**Given problem:** Copy all of the following material line for line, without changing anything.

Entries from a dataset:
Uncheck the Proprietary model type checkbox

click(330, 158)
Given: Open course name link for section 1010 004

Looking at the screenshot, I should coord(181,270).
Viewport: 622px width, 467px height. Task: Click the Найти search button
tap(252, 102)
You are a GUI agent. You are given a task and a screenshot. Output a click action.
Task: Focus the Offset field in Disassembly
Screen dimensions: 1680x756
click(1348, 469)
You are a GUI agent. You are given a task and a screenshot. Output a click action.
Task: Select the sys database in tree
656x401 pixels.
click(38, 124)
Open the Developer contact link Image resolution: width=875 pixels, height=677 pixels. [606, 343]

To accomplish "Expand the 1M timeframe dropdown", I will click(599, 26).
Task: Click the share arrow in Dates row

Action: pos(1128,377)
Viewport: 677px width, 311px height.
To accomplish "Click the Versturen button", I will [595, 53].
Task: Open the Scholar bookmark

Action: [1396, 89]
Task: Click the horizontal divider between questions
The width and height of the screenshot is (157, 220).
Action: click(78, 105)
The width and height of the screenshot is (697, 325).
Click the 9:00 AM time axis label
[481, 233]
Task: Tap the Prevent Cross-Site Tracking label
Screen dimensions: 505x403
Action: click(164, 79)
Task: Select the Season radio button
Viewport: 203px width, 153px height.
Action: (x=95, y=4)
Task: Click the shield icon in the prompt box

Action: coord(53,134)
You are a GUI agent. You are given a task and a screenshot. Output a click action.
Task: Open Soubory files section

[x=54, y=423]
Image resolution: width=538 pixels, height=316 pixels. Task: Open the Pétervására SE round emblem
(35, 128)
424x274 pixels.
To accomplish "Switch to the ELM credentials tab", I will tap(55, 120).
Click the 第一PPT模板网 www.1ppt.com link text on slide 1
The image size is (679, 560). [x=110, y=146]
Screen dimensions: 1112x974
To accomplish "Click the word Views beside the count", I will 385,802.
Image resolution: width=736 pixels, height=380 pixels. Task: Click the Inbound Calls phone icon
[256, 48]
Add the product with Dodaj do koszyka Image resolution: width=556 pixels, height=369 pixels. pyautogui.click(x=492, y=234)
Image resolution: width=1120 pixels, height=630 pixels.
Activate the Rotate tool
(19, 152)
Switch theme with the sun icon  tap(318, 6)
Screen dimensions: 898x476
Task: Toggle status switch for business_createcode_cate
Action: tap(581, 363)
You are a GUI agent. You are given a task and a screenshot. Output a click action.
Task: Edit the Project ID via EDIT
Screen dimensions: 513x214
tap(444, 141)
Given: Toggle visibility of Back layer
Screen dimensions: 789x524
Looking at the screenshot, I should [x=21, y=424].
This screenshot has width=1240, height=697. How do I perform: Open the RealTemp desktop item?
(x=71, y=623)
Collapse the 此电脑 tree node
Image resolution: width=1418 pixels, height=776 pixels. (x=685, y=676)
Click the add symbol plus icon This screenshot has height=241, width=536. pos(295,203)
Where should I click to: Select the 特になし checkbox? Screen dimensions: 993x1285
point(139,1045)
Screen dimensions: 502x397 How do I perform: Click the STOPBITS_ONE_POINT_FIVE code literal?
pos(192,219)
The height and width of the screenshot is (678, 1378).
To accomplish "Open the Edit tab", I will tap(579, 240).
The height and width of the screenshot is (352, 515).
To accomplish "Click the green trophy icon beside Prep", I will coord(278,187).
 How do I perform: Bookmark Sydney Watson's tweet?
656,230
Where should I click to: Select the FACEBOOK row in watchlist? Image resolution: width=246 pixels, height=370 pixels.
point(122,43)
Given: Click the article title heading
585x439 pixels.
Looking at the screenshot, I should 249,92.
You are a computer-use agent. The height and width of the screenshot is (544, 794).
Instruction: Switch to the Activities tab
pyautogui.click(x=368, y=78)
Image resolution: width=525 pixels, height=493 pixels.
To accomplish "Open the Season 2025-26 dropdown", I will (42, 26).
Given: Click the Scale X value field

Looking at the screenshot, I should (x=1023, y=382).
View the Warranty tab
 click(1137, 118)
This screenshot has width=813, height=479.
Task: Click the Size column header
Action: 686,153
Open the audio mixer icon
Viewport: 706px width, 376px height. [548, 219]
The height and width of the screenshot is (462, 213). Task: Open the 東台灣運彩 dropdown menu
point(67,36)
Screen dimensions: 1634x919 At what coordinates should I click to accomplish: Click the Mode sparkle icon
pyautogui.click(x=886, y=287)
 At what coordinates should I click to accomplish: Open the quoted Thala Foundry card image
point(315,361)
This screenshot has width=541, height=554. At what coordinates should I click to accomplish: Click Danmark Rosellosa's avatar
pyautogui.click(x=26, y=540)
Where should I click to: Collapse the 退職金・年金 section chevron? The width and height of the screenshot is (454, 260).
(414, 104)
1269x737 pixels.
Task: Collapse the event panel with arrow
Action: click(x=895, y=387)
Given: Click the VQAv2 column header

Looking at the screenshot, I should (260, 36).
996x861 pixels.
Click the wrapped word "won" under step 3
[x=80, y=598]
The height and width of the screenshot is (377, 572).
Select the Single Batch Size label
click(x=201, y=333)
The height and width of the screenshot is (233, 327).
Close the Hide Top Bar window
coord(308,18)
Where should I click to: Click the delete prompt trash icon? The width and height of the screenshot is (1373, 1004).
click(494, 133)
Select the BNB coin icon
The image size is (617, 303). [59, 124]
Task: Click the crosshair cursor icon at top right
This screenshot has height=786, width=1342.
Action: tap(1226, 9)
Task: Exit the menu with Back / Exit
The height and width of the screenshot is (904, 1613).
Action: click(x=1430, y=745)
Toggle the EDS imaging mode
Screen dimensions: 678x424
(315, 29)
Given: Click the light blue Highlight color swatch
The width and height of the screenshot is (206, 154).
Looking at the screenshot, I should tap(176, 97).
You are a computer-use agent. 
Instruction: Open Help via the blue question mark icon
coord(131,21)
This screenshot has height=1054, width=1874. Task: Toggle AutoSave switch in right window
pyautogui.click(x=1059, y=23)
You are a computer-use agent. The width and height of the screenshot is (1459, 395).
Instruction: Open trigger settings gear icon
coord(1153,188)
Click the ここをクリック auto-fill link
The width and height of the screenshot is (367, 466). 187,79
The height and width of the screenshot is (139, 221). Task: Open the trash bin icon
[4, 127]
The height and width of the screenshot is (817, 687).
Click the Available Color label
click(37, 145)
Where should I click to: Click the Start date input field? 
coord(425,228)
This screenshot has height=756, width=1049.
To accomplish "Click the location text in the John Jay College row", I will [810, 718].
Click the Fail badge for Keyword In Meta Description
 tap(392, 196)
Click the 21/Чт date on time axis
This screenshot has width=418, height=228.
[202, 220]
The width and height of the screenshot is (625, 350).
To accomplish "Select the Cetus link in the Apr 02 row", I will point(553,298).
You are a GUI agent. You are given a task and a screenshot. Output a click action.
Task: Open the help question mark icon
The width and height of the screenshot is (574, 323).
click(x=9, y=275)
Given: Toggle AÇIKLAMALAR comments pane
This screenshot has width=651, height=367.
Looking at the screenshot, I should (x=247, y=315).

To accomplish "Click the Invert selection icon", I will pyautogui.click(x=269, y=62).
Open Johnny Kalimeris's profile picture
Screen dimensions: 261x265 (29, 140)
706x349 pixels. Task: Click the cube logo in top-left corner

**Task answer:**
Uncheck the Proprietary model type checkbox

click(330, 158)
Given: Open course name link for section 1010 004

Looking at the screenshot, I should coord(181,270).
Viewport: 622px width, 467px height. Task: Click the Найти search button
tap(252, 102)
You are a GUI agent. You are given a task and a screenshot. Output a click action.
Task: Focus the Offset field in Disassembly
Screen dimensions: 1680x756
click(1348, 469)
You are a GUI agent. You are given a task and a screenshot. Output a click action.
Task: Select the sys database in tree
656x401 pixels.
click(38, 124)
Open the Developer contact link Image resolution: width=875 pixels, height=677 pixels. [606, 343]

To accomplish "Expand the 1M timeframe dropdown", I will click(599, 26).
Task: Click the share arrow in Dates row

Action: pos(1128,377)
Viewport: 677px width, 311px height.
To accomplish "Click the Versturen button", I will [595, 53].
Task: Open the Scholar bookmark

Action: [1396, 89]
Task: Click the horizontal divider between questions
The width and height of the screenshot is (157, 220).
Action: click(78, 105)
The width and height of the screenshot is (697, 325).
Click the 9:00 AM time axis label
[481, 233]
Task: Tap the Prevent Cross-Site Tracking label
Screen dimensions: 505x403
Action: click(164, 79)
Task: Select the Season radio button
Viewport: 203px width, 153px height.
Action: (x=95, y=4)
Task: Click the shield icon in the prompt box

Action: coord(53,134)
You are a GUI agent. You are given a task and a screenshot. Output a click action.
Task: Open Soubory files section

[x=54, y=423]
Image resolution: width=538 pixels, height=316 pixels. Task: Open the Pétervására SE round emblem
(35, 128)
424x274 pixels.
To accomplish "Switch to the ELM credentials tab", I will tap(55, 120).
Click the 第一PPT模板网 www.1ppt.com link text on slide 1
The image size is (679, 560). [x=110, y=146]
Screen dimensions: 1112x974
To accomplish "Click the word Views beside the count", I will 385,802.
Image resolution: width=736 pixels, height=380 pixels. Task: Click the Inbound Calls phone icon
[256, 48]
Add the product with Dodaj do koszyka Image resolution: width=556 pixels, height=369 pixels. pyautogui.click(x=492, y=234)
Image resolution: width=1120 pixels, height=630 pixels.
Activate the Rotate tool
(19, 152)
Switch theme with the sun icon  tap(318, 6)
Screen dimensions: 898x476
Task: Toggle status switch for business_createcode_cate
Action: tap(581, 363)
You are a GUI agent. You are given a task and a screenshot. Output a click action.
Task: Edit the Project ID via EDIT
Screen dimensions: 513x214
tap(444, 141)
Given: Toggle visibility of Back layer
Screen dimensions: 789x524
Looking at the screenshot, I should [x=21, y=424].
This screenshot has width=1240, height=697. How do I perform: Open the RealTemp desktop item?
(x=71, y=623)
Collapse the 此电脑 tree node
Image resolution: width=1418 pixels, height=776 pixels. (x=685, y=676)
Click the add symbol plus icon This screenshot has height=241, width=536. pos(295,203)
Where should I click to: Select the 特になし checkbox? Screen dimensions: 993x1285
point(139,1045)
Screen dimensions: 502x397 How do I perform: Click the STOPBITS_ONE_POINT_FIVE code literal?
pos(192,219)
The height and width of the screenshot is (678, 1378).
To accomplish "Open the Edit tab", I will tap(579, 240).
The height and width of the screenshot is (352, 515).
To accomplish "Click the green trophy icon beside Prep", I will coord(278,187).
 How do I perform: Bookmark Sydney Watson's tweet?
656,230
Where should I click to: Select the FACEBOOK row in watchlist? Image resolution: width=246 pixels, height=370 pixels.
point(122,43)
Given: Click the article title heading
585x439 pixels.
Looking at the screenshot, I should 249,92.
You are a computer-use agent. The height and width of the screenshot is (544, 794).
Instruction: Switch to the Activities tab
pyautogui.click(x=368, y=78)
Image resolution: width=525 pixels, height=493 pixels.
To accomplish "Open the Season 2025-26 dropdown", I will (42, 26).
Given: Click the Scale X value field

Looking at the screenshot, I should (x=1023, y=382).
View the Warranty tab
 click(1137, 118)
This screenshot has width=813, height=479.
Task: Click the Size column header
Action: 686,153
Open the audio mixer icon
Viewport: 706px width, 376px height. [548, 219]
The height and width of the screenshot is (462, 213). Task: Open the 東台灣運彩 dropdown menu
point(67,36)
Screen dimensions: 1634x919 At what coordinates should I click to accomplish: Click the Mode sparkle icon
pyautogui.click(x=886, y=287)
 At what coordinates should I click to accomplish: Open the quoted Thala Foundry card image
point(315,361)
This screenshot has width=541, height=554. At what coordinates should I click to accomplish: Click Danmark Rosellosa's avatar
pyautogui.click(x=26, y=540)
Where should I click to: Collapse the 退職金・年金 section chevron? The width and height of the screenshot is (454, 260).
(414, 104)
1269x737 pixels.
Task: Collapse the event panel with arrow
Action: click(x=895, y=387)
Given: Click the VQAv2 column header

Looking at the screenshot, I should (260, 36).
996x861 pixels.
Click the wrapped word "won" under step 3
[x=80, y=598]
The height and width of the screenshot is (377, 572).
Select the Single Batch Size label
click(x=201, y=333)
The height and width of the screenshot is (233, 327).
Close the Hide Top Bar window
coord(308,18)
Where should I click to: Click the delete prompt trash icon? The width and height of the screenshot is (1373, 1004).
click(494, 133)
Select the BNB coin icon
The image size is (617, 303). [59, 124]
Task: Click the crosshair cursor icon at top right
This screenshot has height=786, width=1342.
Action: tap(1226, 9)
Task: Exit the menu with Back / Exit
The height and width of the screenshot is (904, 1613).
Action: click(x=1430, y=745)
Toggle the EDS imaging mode
Screen dimensions: 678x424
(315, 29)
Given: Click the light blue Highlight color swatch
The width and height of the screenshot is (206, 154).
Looking at the screenshot, I should tap(176, 97).
You are a computer-use agent. 
Instruction: Open Help via the blue question mark icon
coord(131,21)
This screenshot has height=1054, width=1874. Task: Toggle AutoSave switch in right window
pyautogui.click(x=1059, y=23)
You are a computer-use agent. The width and height of the screenshot is (1459, 395).
Instruction: Open trigger settings gear icon
coord(1153,188)
Click the ここをクリック auto-fill link
The width and height of the screenshot is (367, 466). 187,79
The height and width of the screenshot is (139, 221). Task: Open the trash bin icon
[4, 127]
The height and width of the screenshot is (817, 687).
Click the Available Color label
click(37, 145)
Where should I click to: Click the Start date input field? 
coord(425,228)
This screenshot has height=756, width=1049.
To accomplish "Click the location text in the John Jay College row", I will [810, 718].
Click the Fail badge for Keyword In Meta Description
 tap(392, 196)
Click the 21/Чт date on time axis
This screenshot has width=418, height=228.
[202, 220]
The width and height of the screenshot is (625, 350).
To accomplish "Select the Cetus link in the Apr 02 row", I will point(553,298).
You are a GUI agent. You are given a task and a screenshot. Output a click action.
Task: Open the help question mark icon
The width and height of the screenshot is (574, 323).
click(x=9, y=275)
Given: Toggle AÇIKLAMALAR comments pane
This screenshot has width=651, height=367.
Looking at the screenshot, I should (x=247, y=315).

To accomplish "Click the Invert selection icon", I will pyautogui.click(x=269, y=62).
Open Johnny Kalimeris's profile picture
Screen dimensions: 261x265 (29, 140)
706x349 pixels. Task: Click the cube logo in top-left corner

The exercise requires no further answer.